*Textausschnitt*.
--*--

Wie weit ist Deutschland mit der Inklusion behinderter Menschen, die ja immerhin in einer völkerrechtlich bindenden UN-Konvention steht?

Als Organisation sind wir enttäuscht. In Deutschland tut sich unseres Erachtens noch viel zu wenig. Die UN-Konvention für die Rechte von Menschen mit Behinderungen ist ja nicht vom Himmel gefallen. Die wurde jahrelang vorbereitet und diskutiert, seit März 2009 ist sie bereits in Kraft.

Immerhin gibt es einen Nationalen Aktionsplan.

Den gibt es, das finden wir als ersten Schritt auch gut. Die Bundesregierung verwendet ja sogar das Wort Inklusion, obwohl sie es lange Zeit vermieden hat, das zu tun. Dennoch, der Aktionsplan ist aus der Sicht der Menschen mit Behinderung nicht ausreichend: Er ist überwiegend eine Ansammlung von bereits Bestehendem und von Absichtserklärungen.

Wo sehen Sie die Schwächen?

--*--

*Datenauszug*.
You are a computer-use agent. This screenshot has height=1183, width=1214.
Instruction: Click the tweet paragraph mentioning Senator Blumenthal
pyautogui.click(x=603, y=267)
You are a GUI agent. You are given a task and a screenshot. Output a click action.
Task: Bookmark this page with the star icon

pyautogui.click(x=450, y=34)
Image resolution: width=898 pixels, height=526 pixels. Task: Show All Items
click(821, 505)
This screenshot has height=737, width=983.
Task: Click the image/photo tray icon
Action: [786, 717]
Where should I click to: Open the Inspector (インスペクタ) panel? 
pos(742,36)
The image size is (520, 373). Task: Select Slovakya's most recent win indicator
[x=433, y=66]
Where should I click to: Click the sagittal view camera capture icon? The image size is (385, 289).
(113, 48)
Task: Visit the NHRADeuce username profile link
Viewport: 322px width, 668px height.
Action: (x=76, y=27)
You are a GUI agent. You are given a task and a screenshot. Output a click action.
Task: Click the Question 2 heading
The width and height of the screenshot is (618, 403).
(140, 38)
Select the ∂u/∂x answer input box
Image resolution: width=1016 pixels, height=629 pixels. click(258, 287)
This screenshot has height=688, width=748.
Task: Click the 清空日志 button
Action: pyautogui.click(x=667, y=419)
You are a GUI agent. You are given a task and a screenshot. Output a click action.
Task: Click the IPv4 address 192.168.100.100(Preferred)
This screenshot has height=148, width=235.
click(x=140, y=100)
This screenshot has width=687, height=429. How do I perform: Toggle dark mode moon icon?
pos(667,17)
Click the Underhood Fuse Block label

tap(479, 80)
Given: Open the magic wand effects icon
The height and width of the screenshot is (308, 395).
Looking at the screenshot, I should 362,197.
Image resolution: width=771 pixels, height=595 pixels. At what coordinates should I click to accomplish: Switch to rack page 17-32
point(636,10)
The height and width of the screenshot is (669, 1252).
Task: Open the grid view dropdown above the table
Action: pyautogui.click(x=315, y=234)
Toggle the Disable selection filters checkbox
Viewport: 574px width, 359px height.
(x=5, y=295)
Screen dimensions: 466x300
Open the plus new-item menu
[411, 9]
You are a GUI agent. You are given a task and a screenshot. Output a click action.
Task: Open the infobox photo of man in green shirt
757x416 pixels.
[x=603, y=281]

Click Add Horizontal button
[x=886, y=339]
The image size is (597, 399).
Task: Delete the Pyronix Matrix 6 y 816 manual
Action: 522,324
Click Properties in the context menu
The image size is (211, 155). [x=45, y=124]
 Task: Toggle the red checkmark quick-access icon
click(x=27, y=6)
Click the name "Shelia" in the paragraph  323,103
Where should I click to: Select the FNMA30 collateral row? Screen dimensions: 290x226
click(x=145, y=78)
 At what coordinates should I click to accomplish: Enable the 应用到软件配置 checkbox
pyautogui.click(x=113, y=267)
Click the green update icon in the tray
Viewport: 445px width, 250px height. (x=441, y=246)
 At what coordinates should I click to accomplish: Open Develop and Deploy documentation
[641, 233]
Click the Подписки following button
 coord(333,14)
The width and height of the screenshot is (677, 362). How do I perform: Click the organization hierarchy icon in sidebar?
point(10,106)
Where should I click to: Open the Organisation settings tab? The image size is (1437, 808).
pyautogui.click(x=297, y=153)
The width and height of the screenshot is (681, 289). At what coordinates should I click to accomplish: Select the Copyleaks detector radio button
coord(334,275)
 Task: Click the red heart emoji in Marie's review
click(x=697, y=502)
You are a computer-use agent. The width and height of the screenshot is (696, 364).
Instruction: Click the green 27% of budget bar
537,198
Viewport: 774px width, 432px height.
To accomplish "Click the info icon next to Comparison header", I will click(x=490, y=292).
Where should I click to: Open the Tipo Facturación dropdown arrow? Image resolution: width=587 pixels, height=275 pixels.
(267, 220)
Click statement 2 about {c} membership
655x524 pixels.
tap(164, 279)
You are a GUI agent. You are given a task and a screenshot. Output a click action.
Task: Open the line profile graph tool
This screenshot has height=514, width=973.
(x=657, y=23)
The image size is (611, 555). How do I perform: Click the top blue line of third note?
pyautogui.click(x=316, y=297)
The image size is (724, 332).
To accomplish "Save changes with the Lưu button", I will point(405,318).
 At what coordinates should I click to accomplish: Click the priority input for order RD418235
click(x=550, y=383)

--*--

*Arbeitsauftrag 1*.
Beantworten Sie zum Text über Inklusion folgende Fragen:
(a) Seit wann ist die UN-Konvention für die Rechte von Menschen mit Behinderungen in Kraft?
(b) Welches Wort verwendet die Bundesregierung inzwischen, obwohl sie es lange vermieden hat?
(c) Woraus besteht der Nationale Aktionsplan laut Text überwiegend?
*Arbeitsauftrag 2*.
Geben Sie aus dem Text über Inklusion alles ab „Den gibt es, das“ bis einschließlich „und von Absichtserklärungen.“ unverändert aus.
*Arbeitsauftrag 3*.
Führen Sie den Text über die Inklusion behinderter Menschen in Deutschland im Anschluss an seinen letzten Satz weiter.

*Schriftliche Antwort 1*.
(a) Seit März 2009.
(b) Inklusion.
(c) Aus einer Ansammlung von bereits Bestehendem und von Absichtserklärungen.

*Schriftliche Antwort 2*.
Den gibt es, das finden wir als ersten Schritt auch gut. Die Bundesregierung verwendet ja sogar das Wort Inklusion, obwohl sie es lange Zeit vermieden hat, das zu tun. Dennoch, der Aktionsplan ist aus der Sicht der Menschen mit Behinderung nicht ausreichend: Er ist überwiegend eine Ansammlung von bereits Bestehendem und von Absichtserklärungen.

*Schriftliche Antwort 3*.
Die liegen eindeutig auf der politischen Ebene. Bei der Politik ist noch nicht angekommen, dass das Thema Menschen mit Behinderung keine Randgruppe betrifft, sondern ein Querschnittsthema durch alle Politikfelder hindurch ist. Es gibt in Deutschland rund 10 Millionen Menschen mit einer Behinderung, die in ihrem Alltag, aber vor allem durch widrige Bedingungen behindert werden. Viele Politiker glauben, mit ein paar warmen Worten ist diesen Menschen geholfen. Das ist aber falsch. Die Barrieren aller Art müssen weg. Dazu haben sich die Politiker verpflichtet, denn aus der Konvention ergibt sich unmittelbar geltendes Recht. So haben alle Kinder zum Beispiel das Recht, auf eine wohnortnahe Regelschule zu gehen.

Das ist eine der wichtigsten Forderungen der UN-Konvention für Deutschland: dass aus seinem extrem exklusiven Schulsystem mit vielen Spezial- und Sonderschulen ein inklusives wird. Ist das überhaupt machbar?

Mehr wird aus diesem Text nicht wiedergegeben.